▶ [Task instructions] Output the entries that follow, word for word.

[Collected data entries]

-- Opening Marker --

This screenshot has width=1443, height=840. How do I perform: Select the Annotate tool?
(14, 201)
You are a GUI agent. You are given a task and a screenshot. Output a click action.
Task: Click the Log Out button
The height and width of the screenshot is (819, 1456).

-- Closing Marker --

▶ [Written reply]
This screenshot has width=1443, height=840. How do I perform: Select the Annotate tool?
(14, 201)
You are a GUI agent. You are given a task and a screenshot. Output a click action.
Task: Click the Log Out button
The height and width of the screenshot is (819, 1456).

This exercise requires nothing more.